With a more collaborative corporate structure enabled by its network technology, Cisco has been able to kick off 26 new businesses in the past year, Chambers said. As the economy lurches through its downturn, Cisco does not expect to cut jobs but will try to shift them into those new areas, he said. The new businesses should deliver 25 percent of Cisco's incremental revenue in the next five years, according to Chambers.
Consumer offerings, building on Cisco's Linksys and Scientific-Atlanta products, are among the areas that will see an infusion.
"We think the time has come for Cisco to make a huge play in the home," Chambers said. The company will free up resources over the next 12 months and move them into consumer areas, key among them the provision of entertainment and other rich content by carriers to homes, he said.

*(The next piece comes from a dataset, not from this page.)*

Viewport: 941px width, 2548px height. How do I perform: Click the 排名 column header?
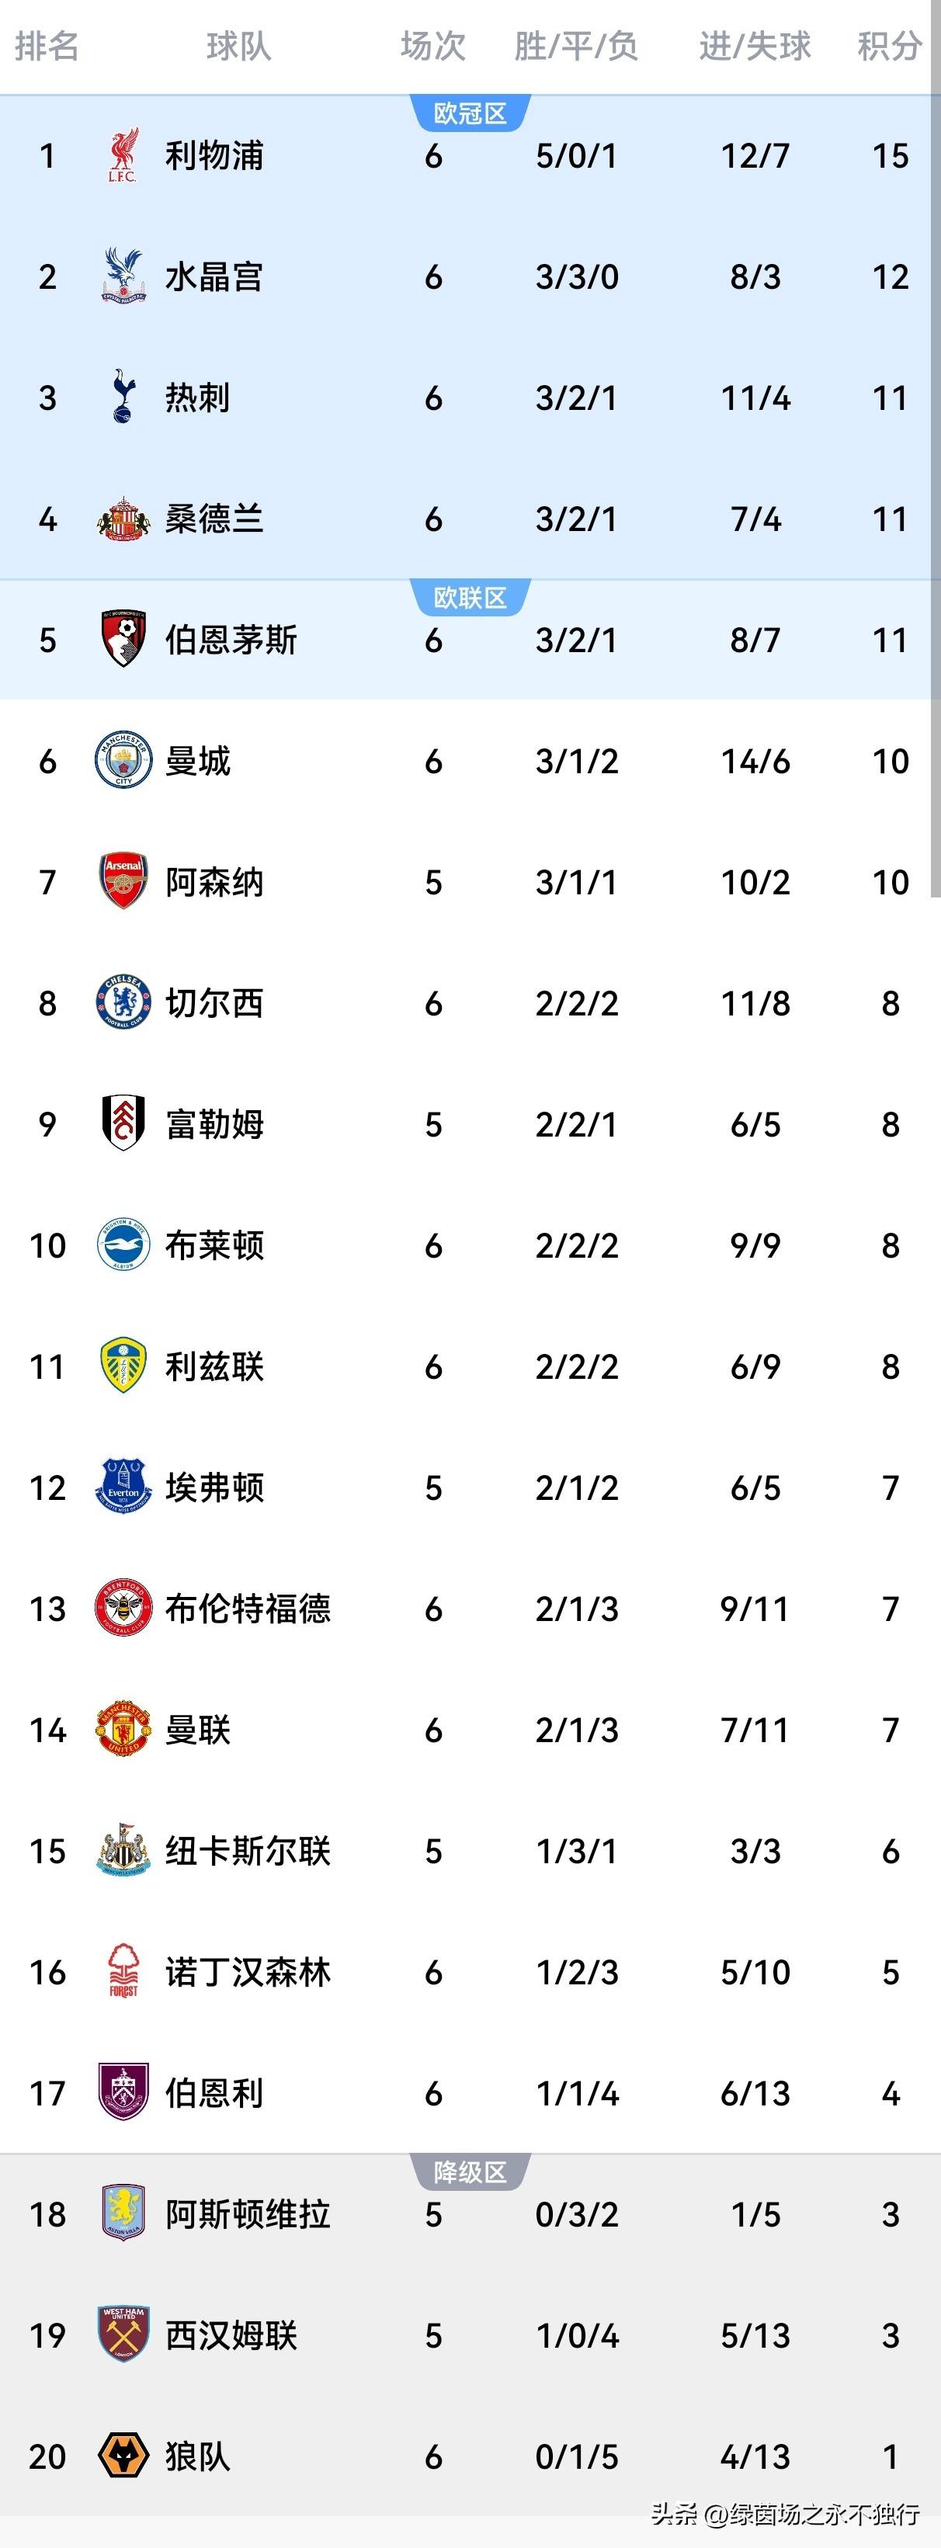click(47, 46)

For one thing, it will build upon the multimedia technologies it has announced for sports stadiums and deliver an enriched fan experience all the way to viewers at home. In the new Yankee Stadium, Cisco will provide digital signs that can show game play in high definition all around the stadium and also give directions and other information. By the same token, Cisco is also working with the recording industry and entertainment companies such as The Walt Disney Co., Chambers said.

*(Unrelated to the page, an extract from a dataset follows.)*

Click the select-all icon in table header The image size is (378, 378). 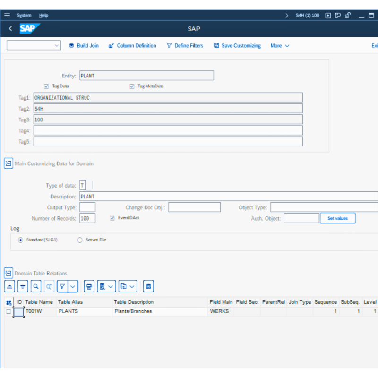pyautogui.click(x=9, y=302)
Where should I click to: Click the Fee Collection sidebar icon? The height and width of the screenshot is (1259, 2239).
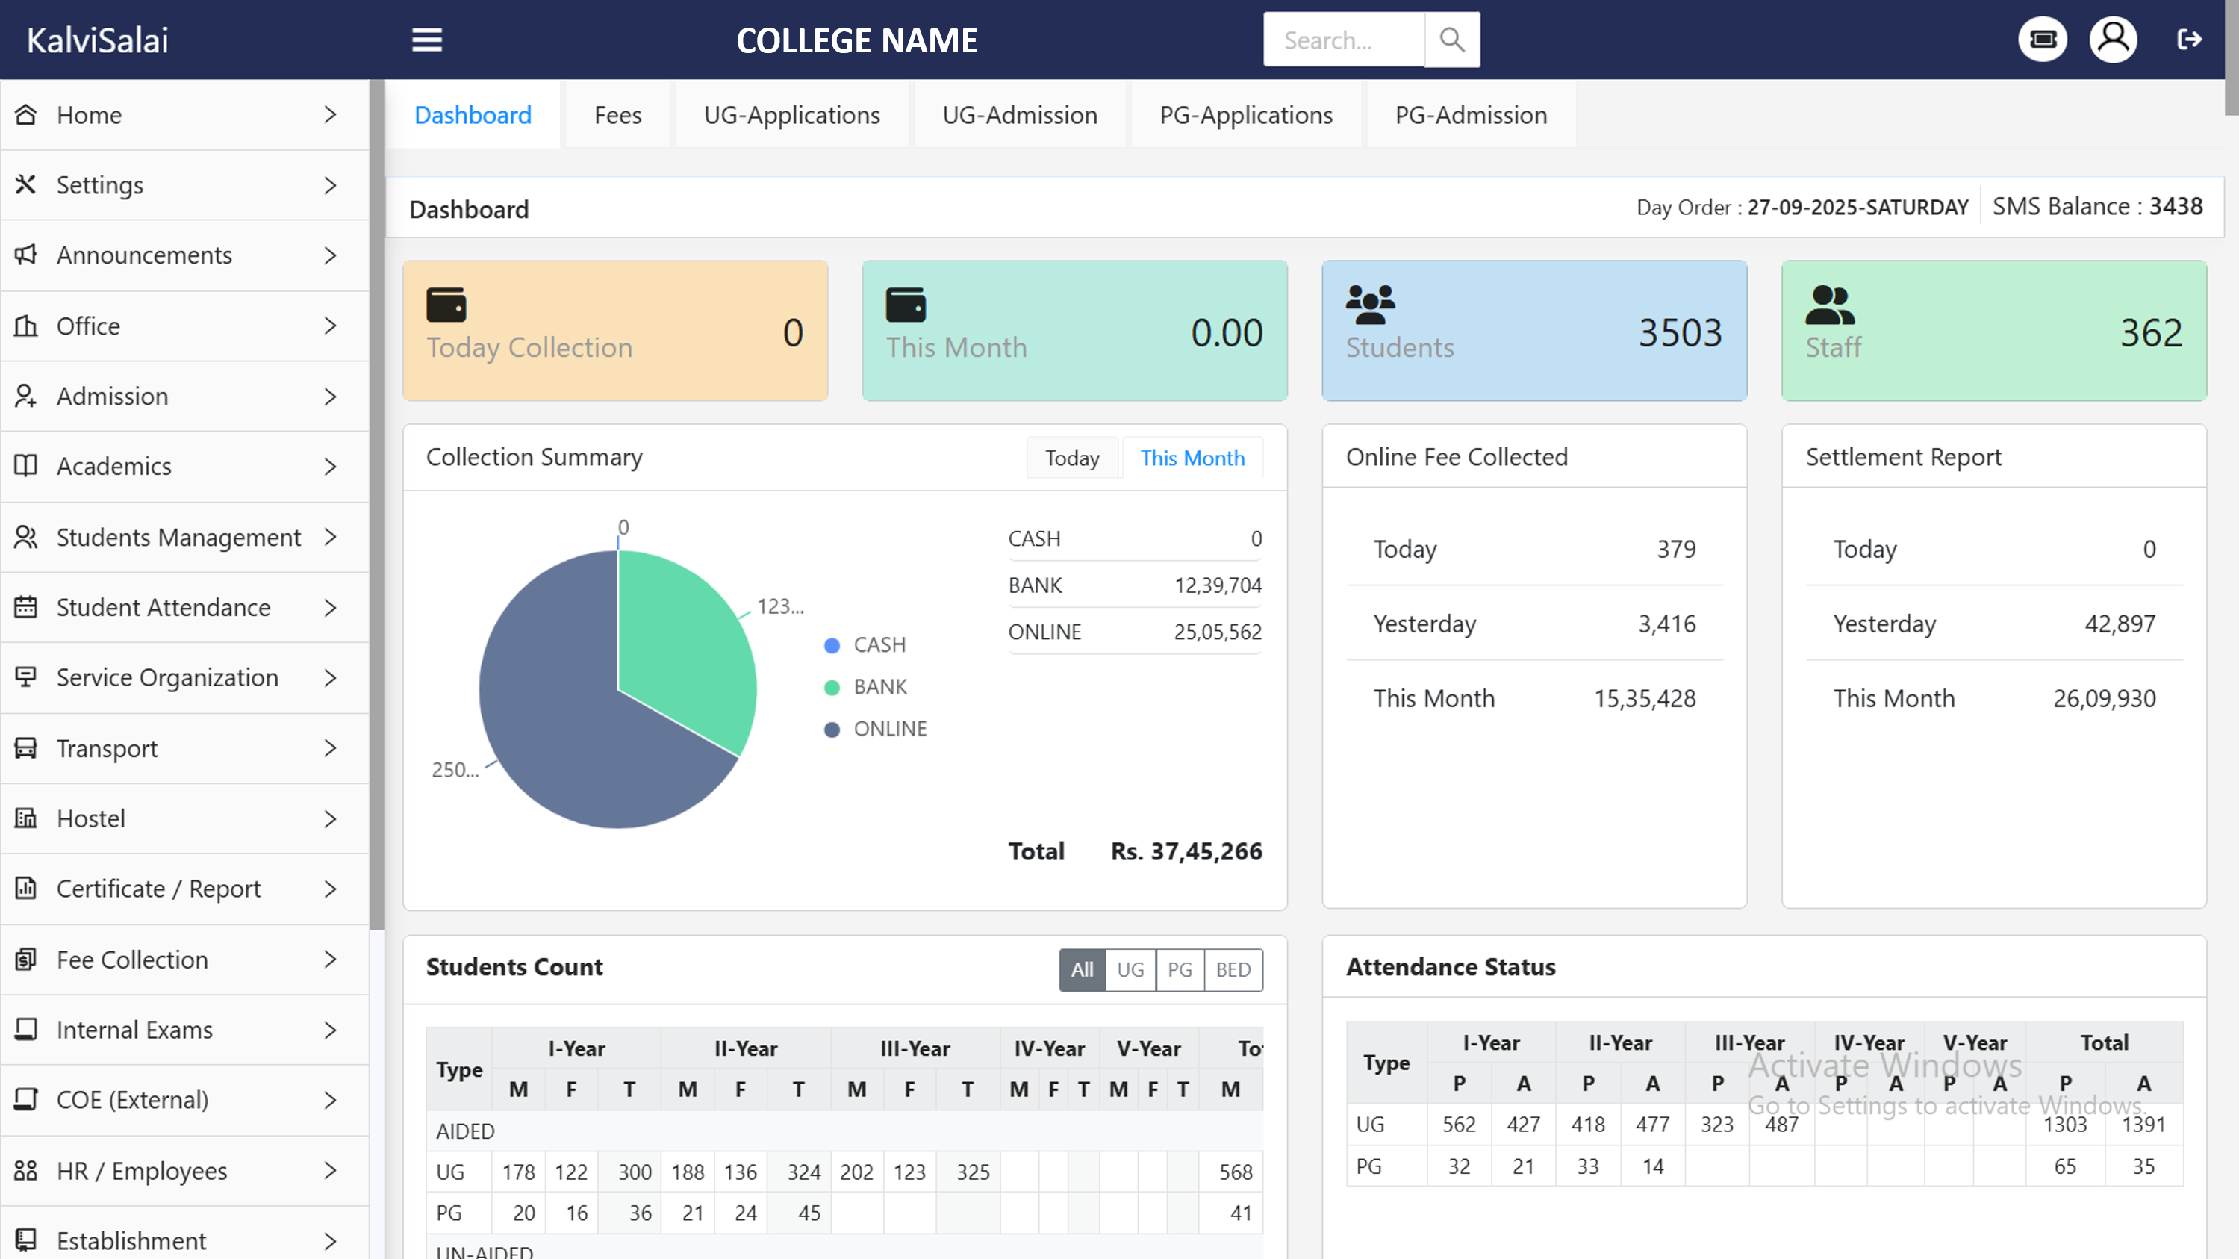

Carrier networks can be used to extend a richer fan experience to homes, Chambers said. Even TelePresence can be used, to create a group viewing experience. Cisco is already pushing enhancements for carrier video to homes, including a capability announced Monday for set-top boxes and edge routers to clear up glitches in video streaming.

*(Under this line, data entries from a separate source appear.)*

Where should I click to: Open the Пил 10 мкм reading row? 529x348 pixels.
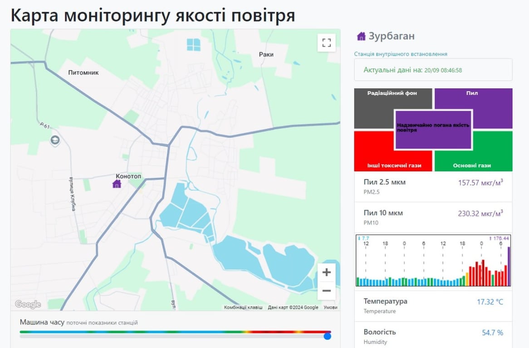433,218
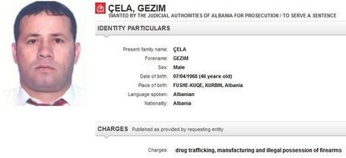Click the ÇELA, GEZIM heading
The image size is (346, 158).
click(137, 9)
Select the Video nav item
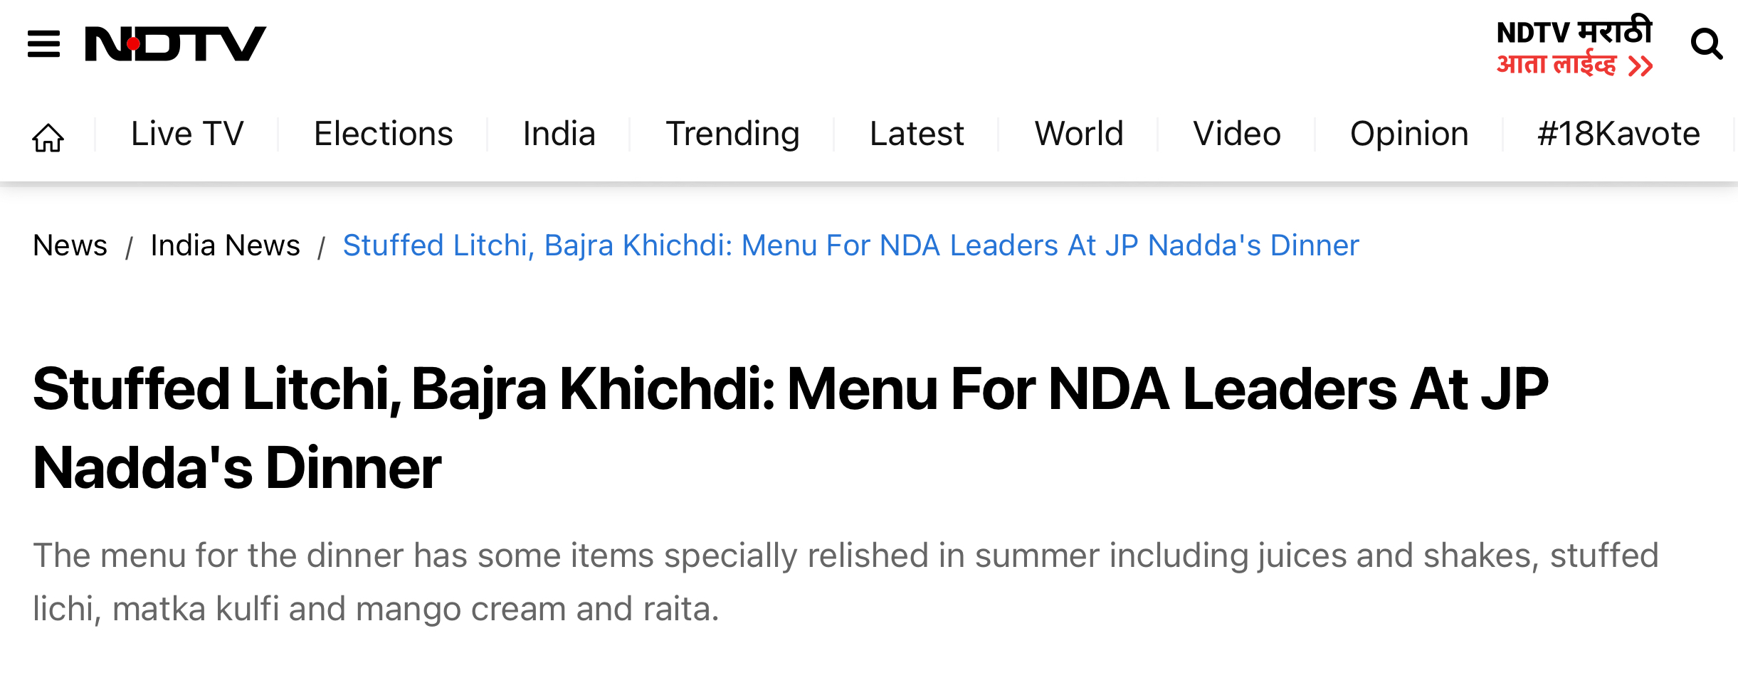1738x685 pixels. tap(1237, 134)
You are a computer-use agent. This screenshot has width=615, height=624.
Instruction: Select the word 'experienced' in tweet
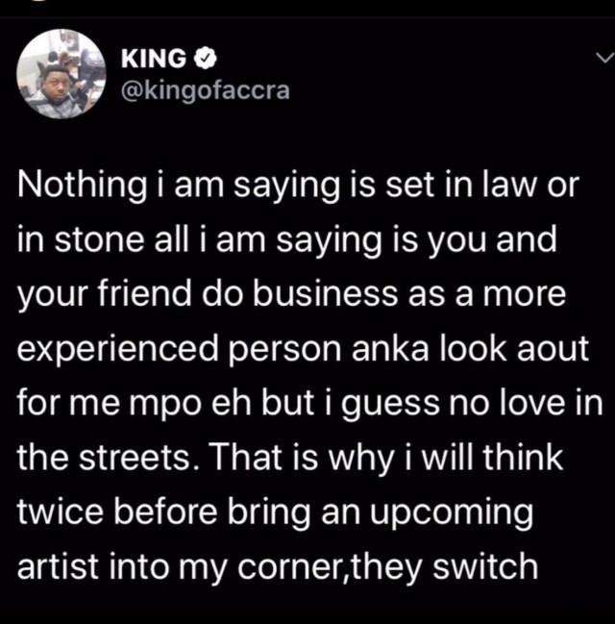tap(118, 349)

Chambers did not claim to know how long current economic woes will continue.
"The depth is occurring pretty rapidly, much as we anticipated," Chambers said. But as to the length of the downturn, Cisco doesn't know, he said. Yet in the longer term, Chambers expects to see productivity rise as fast as it did between the late 1990s and the mid-2000s.
As he did previously, he predicted that changes in technology and organization will drive productivity up 5 percent between last year and 2013. As one example, he said Cisco itself cut 20 percent of its travel budget in 2007 by using TelePresence instead, and expects to cut another 10 percent this year. In the bigger picture, such technologies deliver more than cost savings, including the ability to stay closer to customers and act more quickly, Chambers said.
"We are building everything that we are doing off of collaboration [and] Web 2.0," Chambers said.
In a demonstration, Chambers showed off "MyCisco" pages that employees use within the company like an internal Facebook network. Their profile pages show their recent messages, activity within communities of interest in the company, and information about their special expertise, along with presence status on voice, instant messaging and other communication systems.
Cisco also demonstrated an extension to Telepresence: real-time translation. A Cisco employee in Spain met over Telepresence with Chambers and Vice President of Corporate Communications Architecture Jim Grubb and spoke in Spanish, and his words were translated into English and delivered in a computer voice and as subtitles. The capability will be available within a year for 20 languages, said Marthin De Beer, senior vice president and general manager of Cisco's Emerging Technologies Group, in an interview following the demonstration.